[What is needed]
Rewrite the part of the records that opens with the line containing "You are a GUI" and closes with the line containing "The image size is (411, 411).", swapping "screenshot" for "screen capture" and keeping everything else the same.

[The records]
<<<<

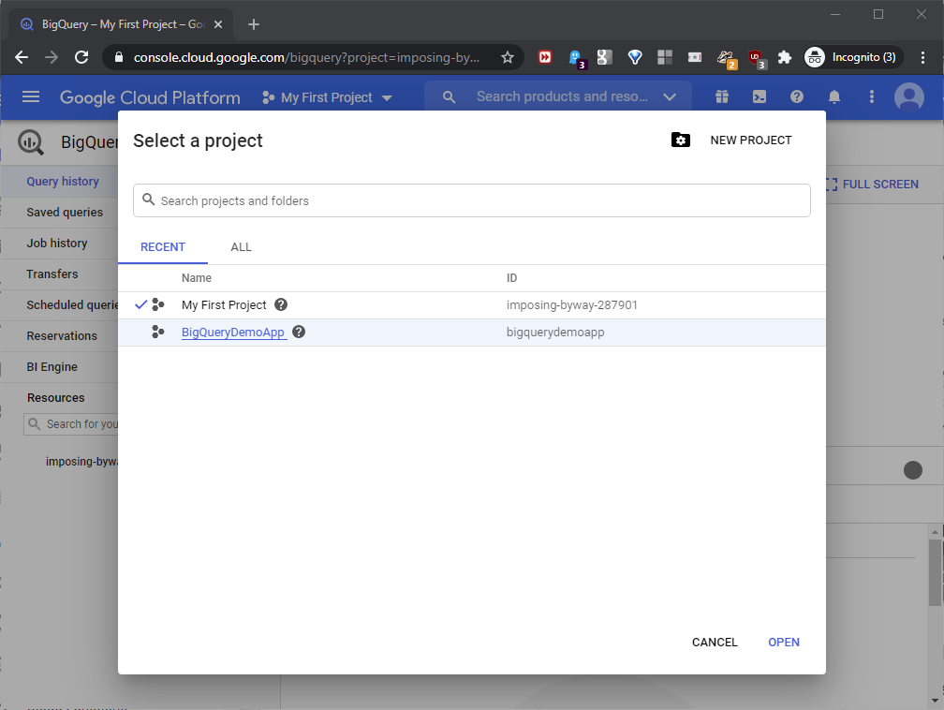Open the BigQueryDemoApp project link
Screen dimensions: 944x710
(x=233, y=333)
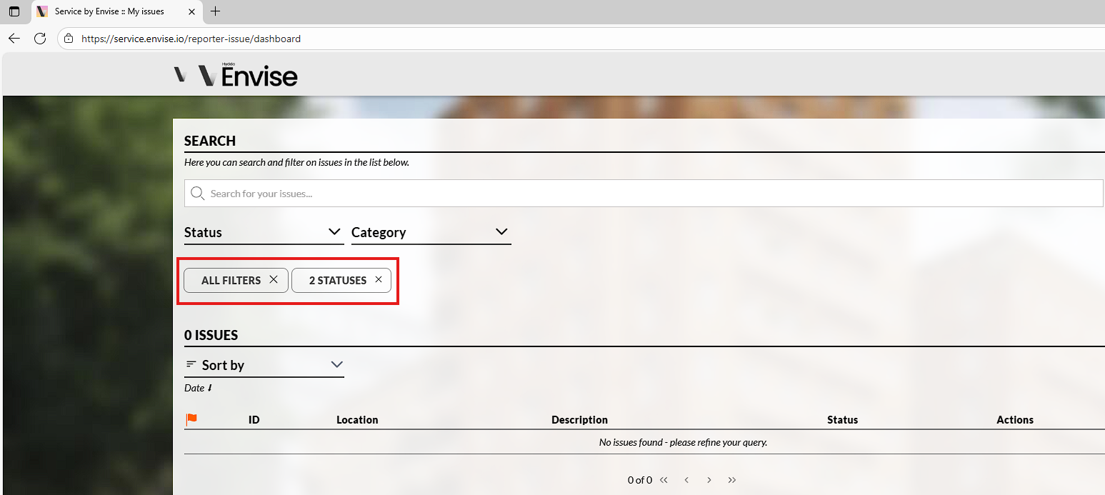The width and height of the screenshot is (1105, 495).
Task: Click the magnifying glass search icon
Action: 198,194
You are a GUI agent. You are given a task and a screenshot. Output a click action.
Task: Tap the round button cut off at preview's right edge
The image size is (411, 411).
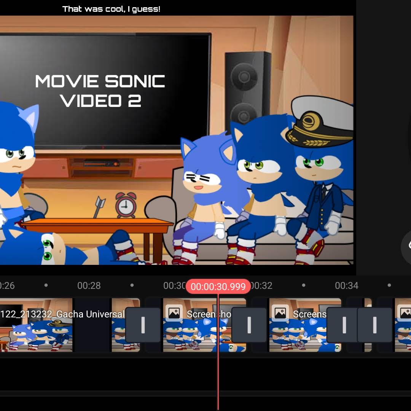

>>>>
<<<<

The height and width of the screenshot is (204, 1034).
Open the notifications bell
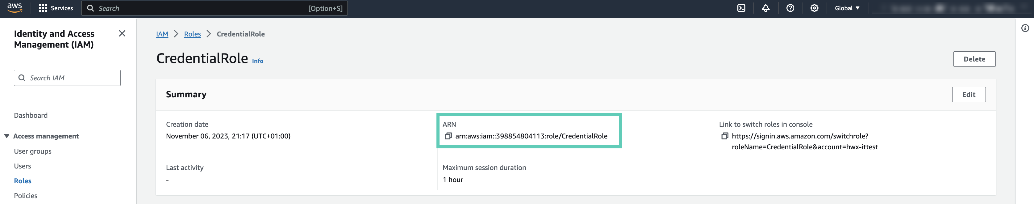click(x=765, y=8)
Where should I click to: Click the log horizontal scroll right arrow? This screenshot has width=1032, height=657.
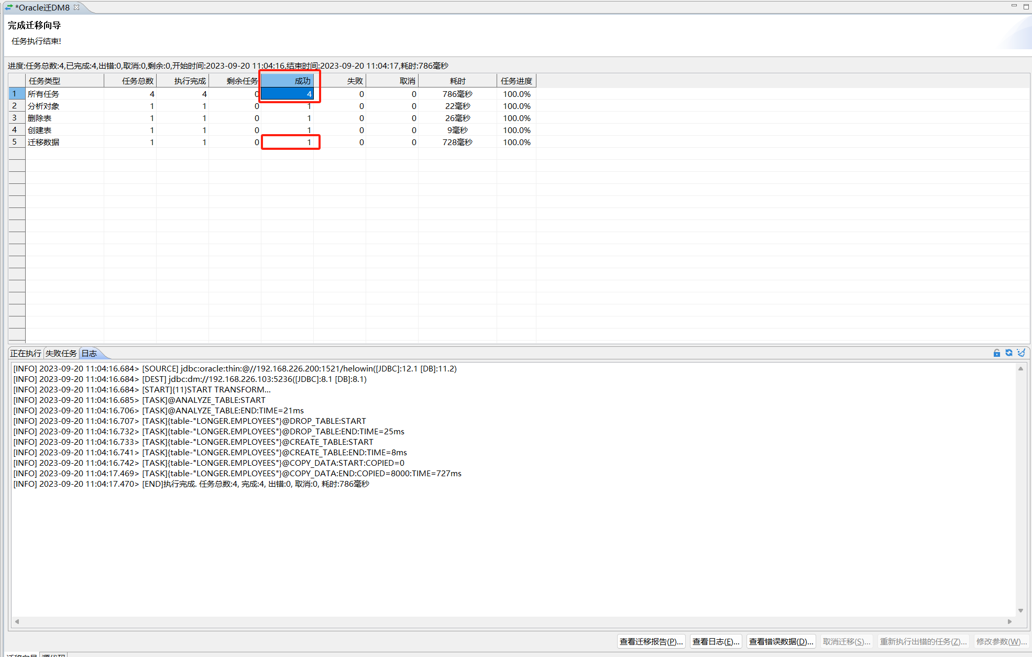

>>>>
<<<<

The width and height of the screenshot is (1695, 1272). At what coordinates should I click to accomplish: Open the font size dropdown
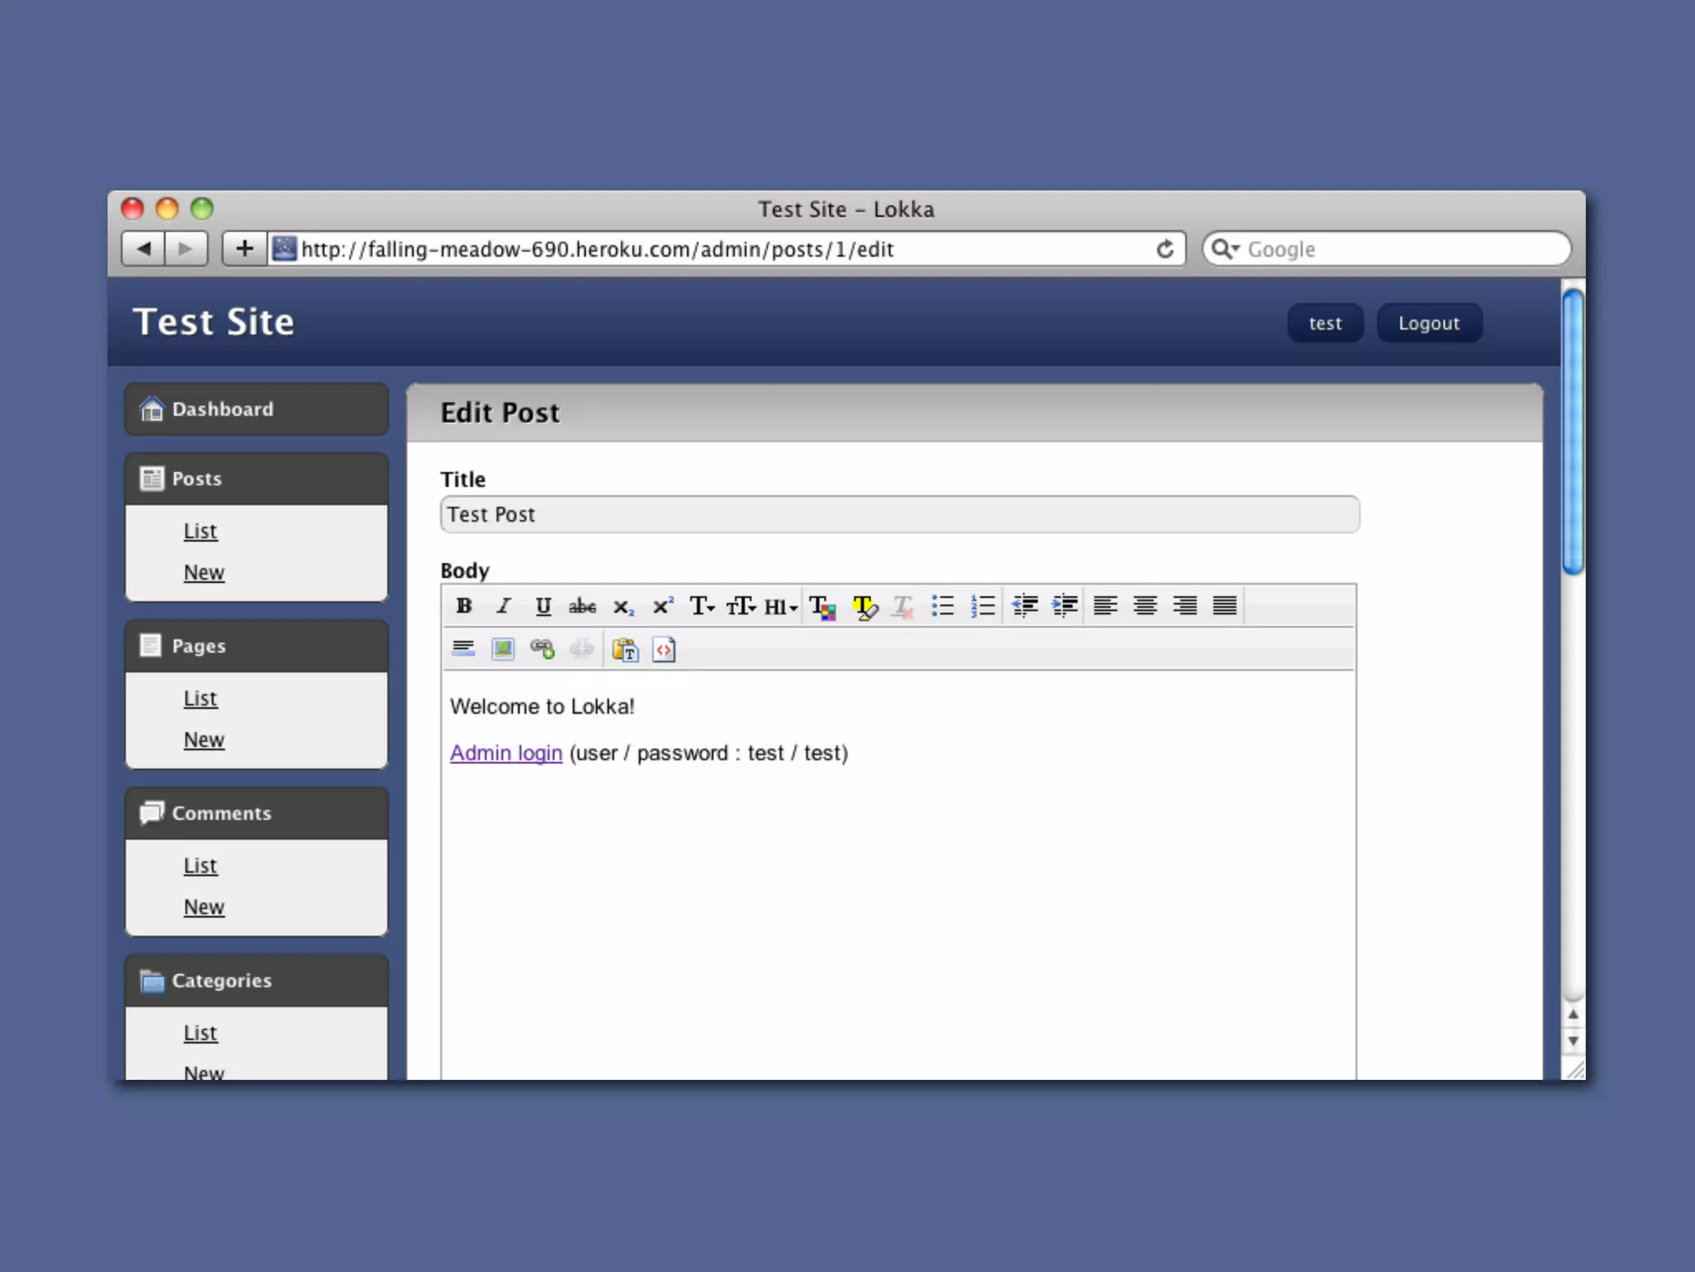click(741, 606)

>>>>

[Answer to this exercise]
You are a GUI agent. You are given a task and a screen capture. Output a click action.
Task: Tap the round button cut off at preview's right edge
The image size is (411, 411).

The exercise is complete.